Princess Wencheng, the personification of an ideal political marriage,
whose image is absent in the famous painting, would be
credited by historians as being instrumental in introducing Tang culture
into Xizang (Tibet), as well as Mahayana Buddhism (Dasheng, meaning
major vehicle), the growth of which she would help to foster throughout
her life in the exotic land. Indigenous mystic concepts would modify
Mahayana Buddhism soon after its introduction to Xizang.
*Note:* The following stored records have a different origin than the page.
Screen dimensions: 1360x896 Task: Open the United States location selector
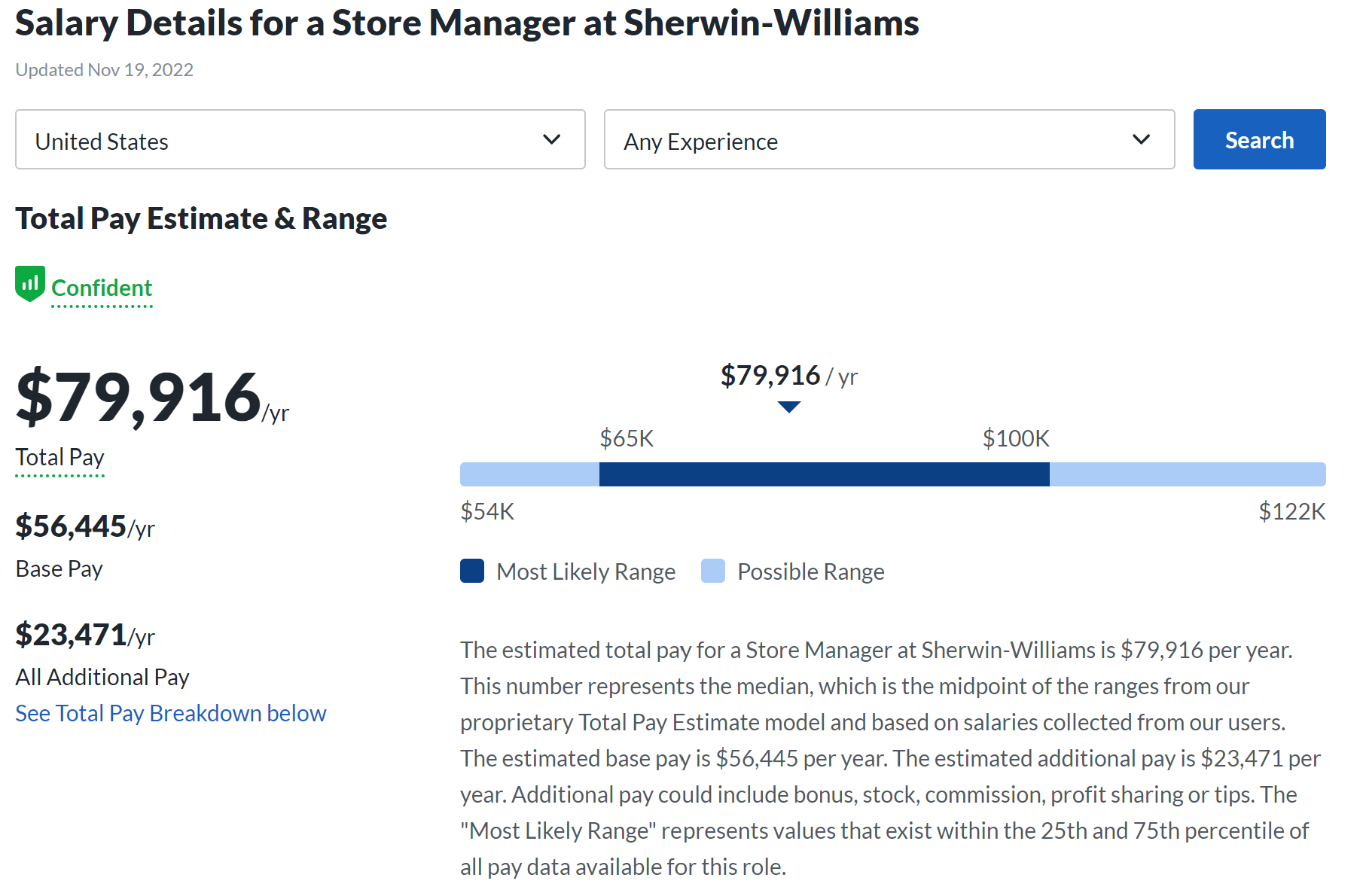[x=300, y=139]
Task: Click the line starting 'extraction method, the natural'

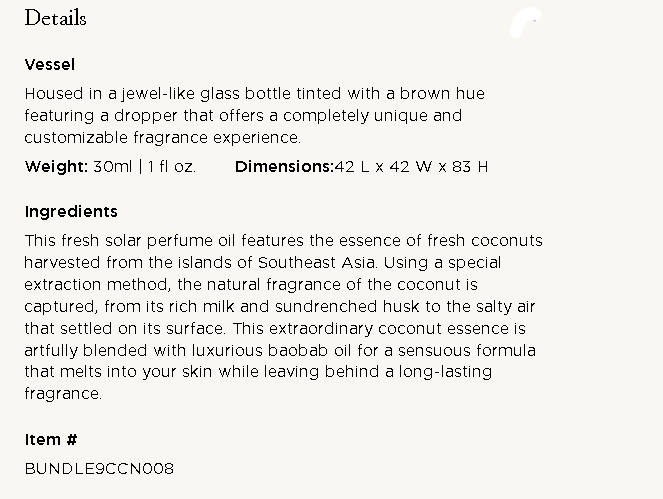Action: (x=251, y=285)
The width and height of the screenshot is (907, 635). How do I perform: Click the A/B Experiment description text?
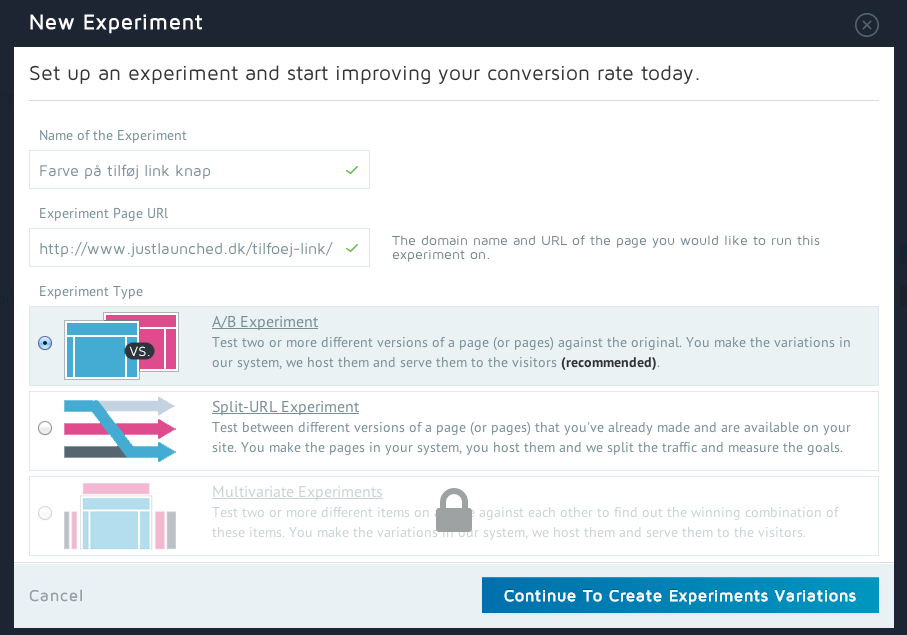(x=530, y=353)
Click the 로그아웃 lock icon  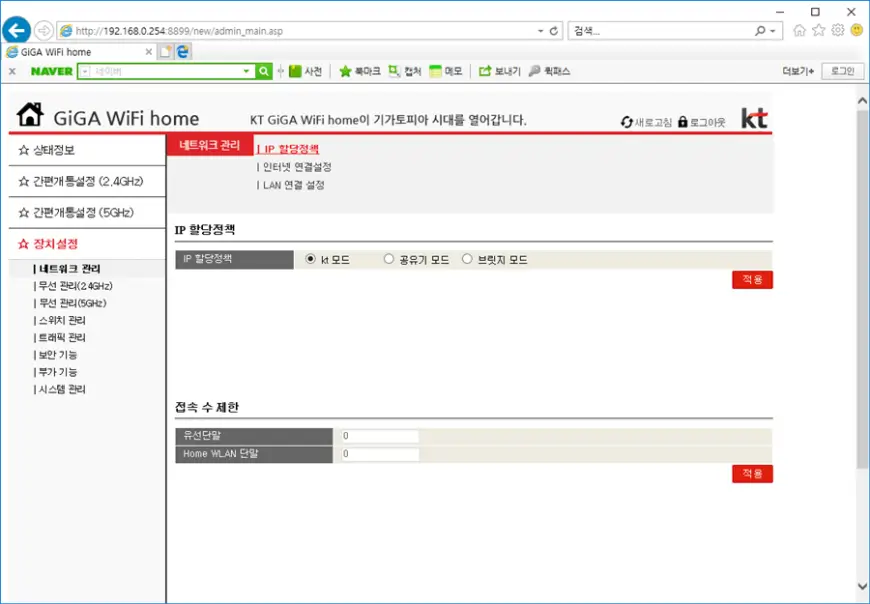pyautogui.click(x=683, y=122)
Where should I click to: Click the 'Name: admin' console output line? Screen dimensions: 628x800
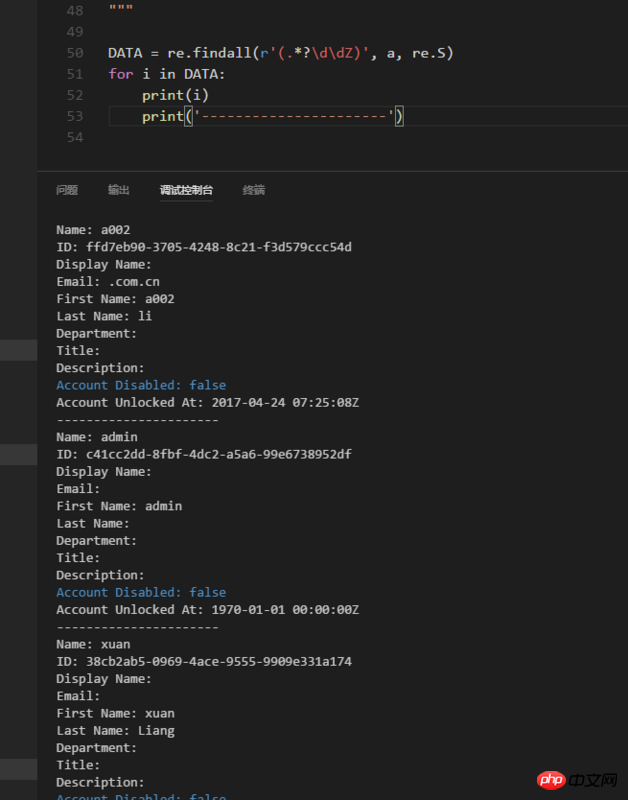pos(97,437)
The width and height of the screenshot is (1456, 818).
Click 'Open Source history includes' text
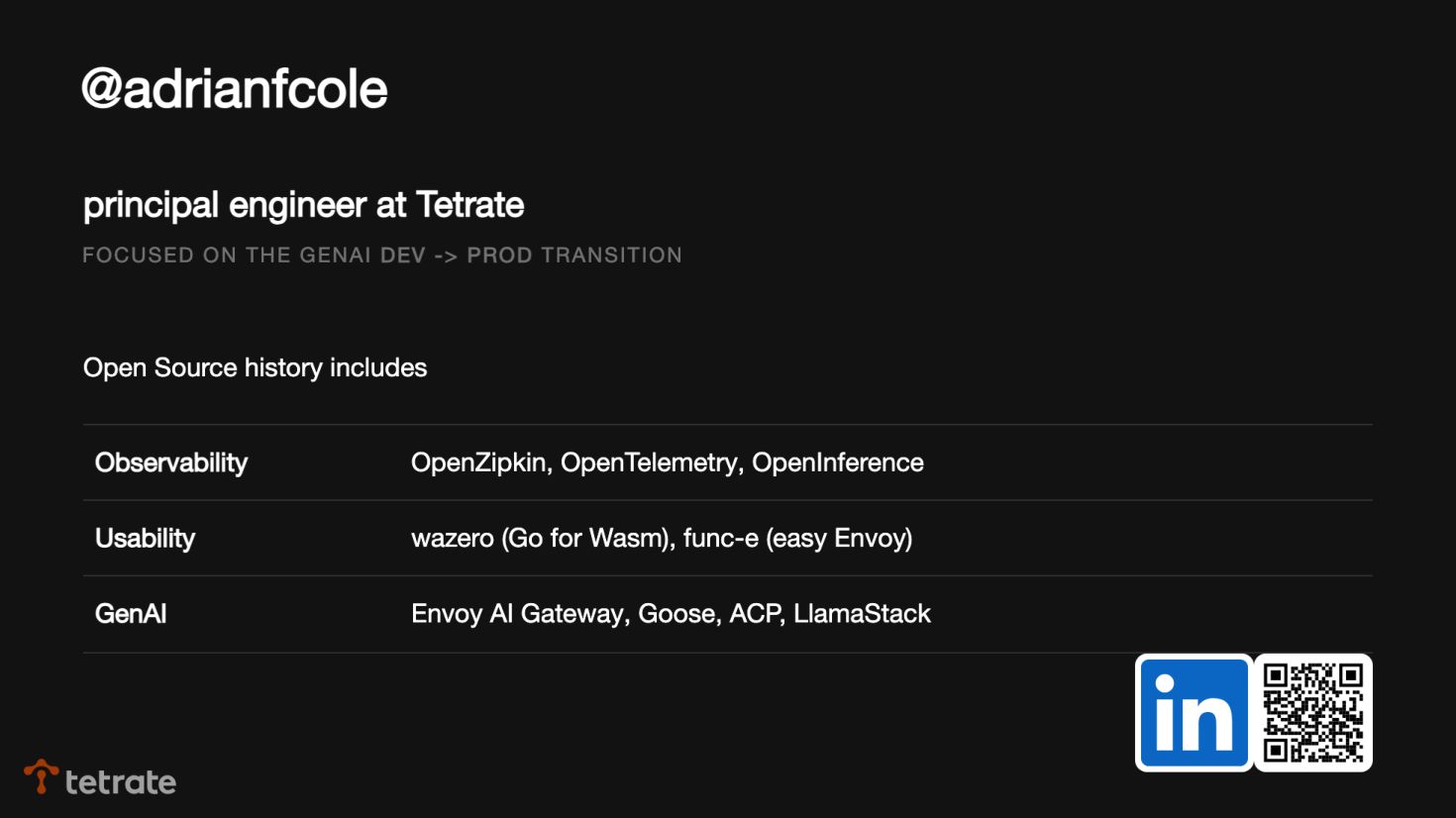pos(255,367)
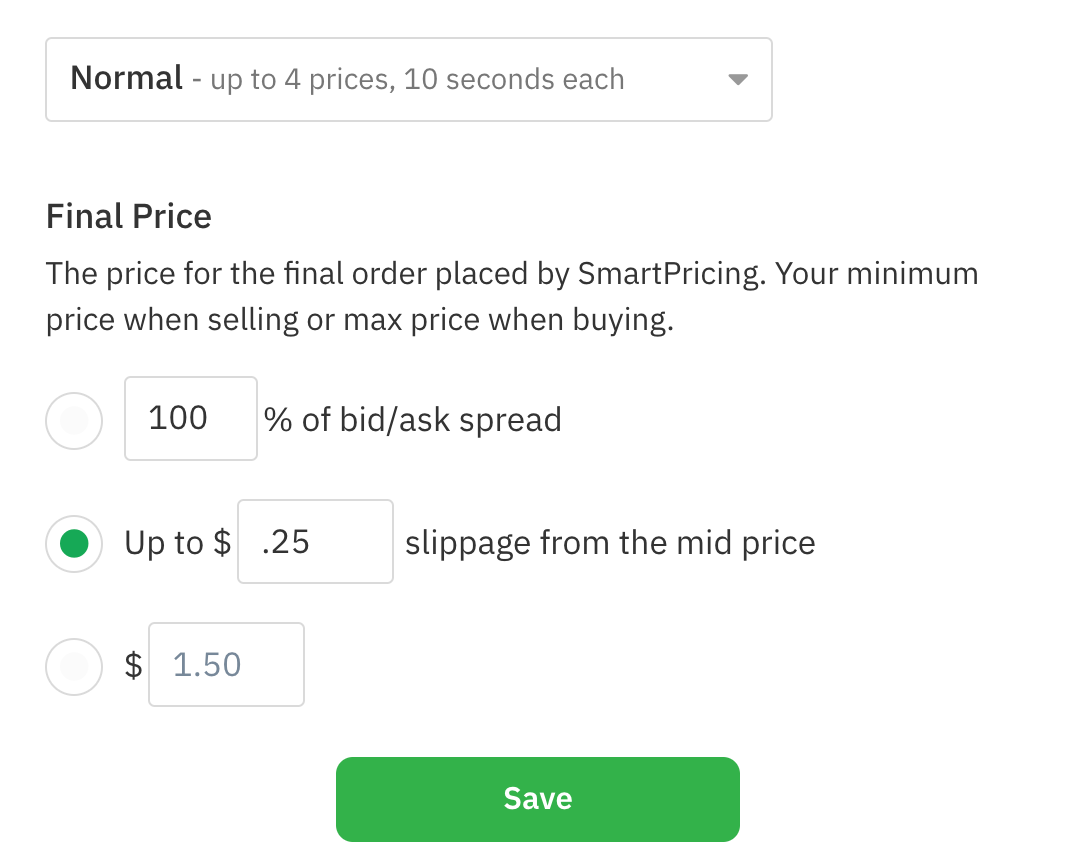This screenshot has height=862, width=1066.
Task: Click the .25 slippage input box
Action: (314, 541)
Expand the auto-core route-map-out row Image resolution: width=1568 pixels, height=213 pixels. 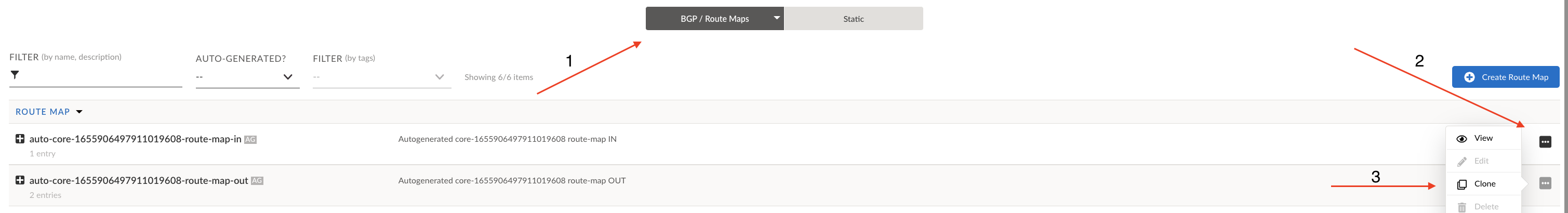pyautogui.click(x=19, y=180)
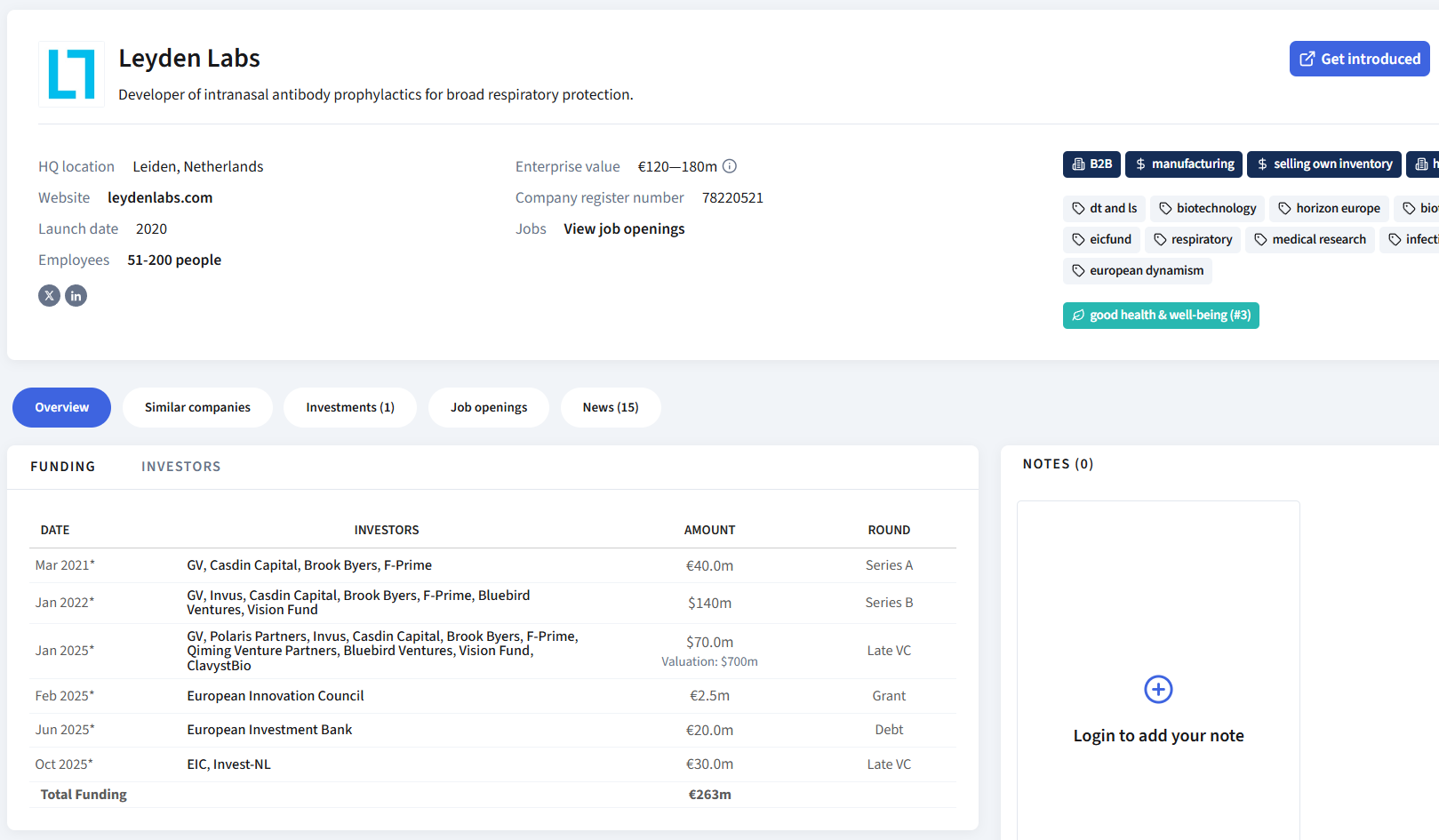The image size is (1439, 840).
Task: Click View job openings link
Action: tap(624, 229)
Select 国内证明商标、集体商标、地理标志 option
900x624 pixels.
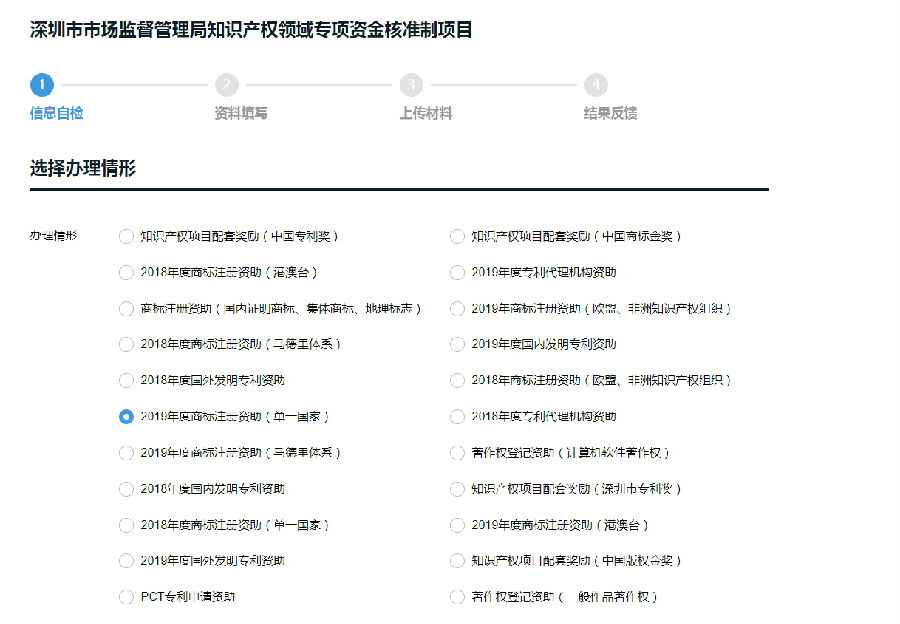coord(126,309)
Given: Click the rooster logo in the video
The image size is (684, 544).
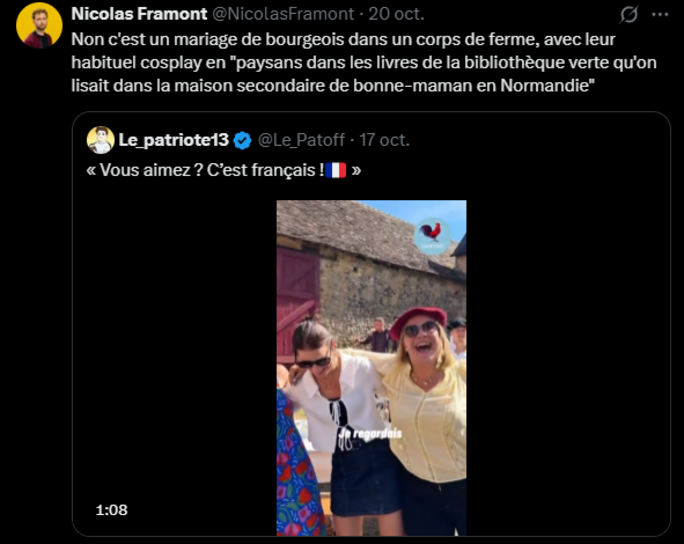Looking at the screenshot, I should coord(432,233).
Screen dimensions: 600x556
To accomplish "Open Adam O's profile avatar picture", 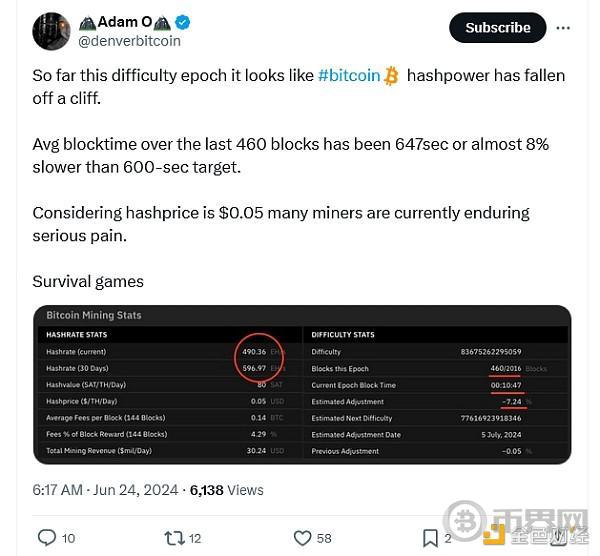I will (x=51, y=31).
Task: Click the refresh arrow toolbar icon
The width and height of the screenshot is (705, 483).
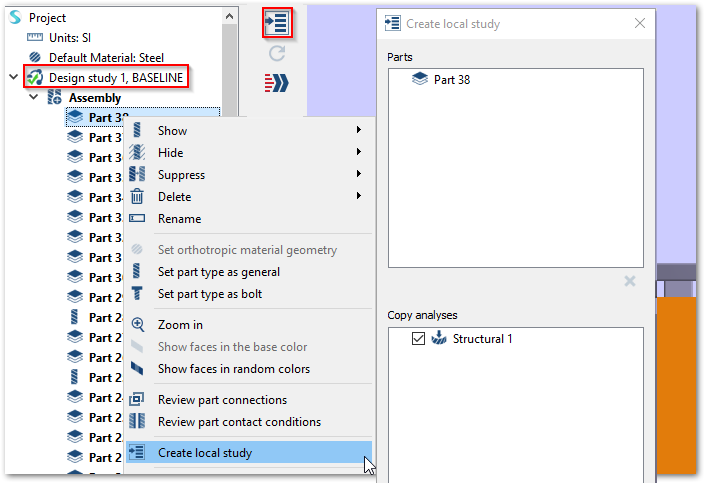Action: click(277, 53)
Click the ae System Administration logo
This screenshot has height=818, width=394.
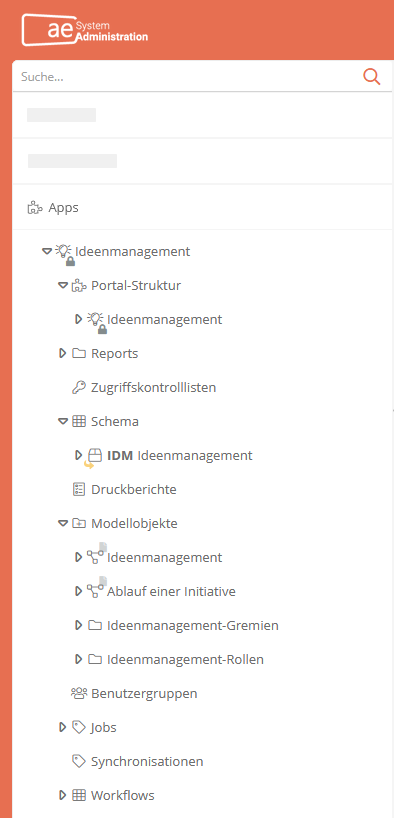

Lamaism, which would be derived from Mahayana Buddhism, and modified by
erotic mysticism of Tantrism and indigenous Tibetan rites, would not
formally establish itself until much later. The first Lama monastery in
Xizang would be established near Lhasa only after 750 by Indian
scholar-monk Padmasambhava, a full century after Princess Wencheng's
marriage to Tufan zanpu Qizonglong Zan.
Princess Wencheng was a remarkable woman and a devout Buddhist. She
would win the love and admiration of her barbarian husband, zanpu
Qizonglong Zan, 57 years her senior, who would die at age
82 after nine years of marriage to her. As a political bride of
16, she brought to Xizang many books on Tang culture, as well as an
entourage of scholars and artisans. Under her influence, her
husband ordered his subjects to adopt Tang rituals, customs and learning.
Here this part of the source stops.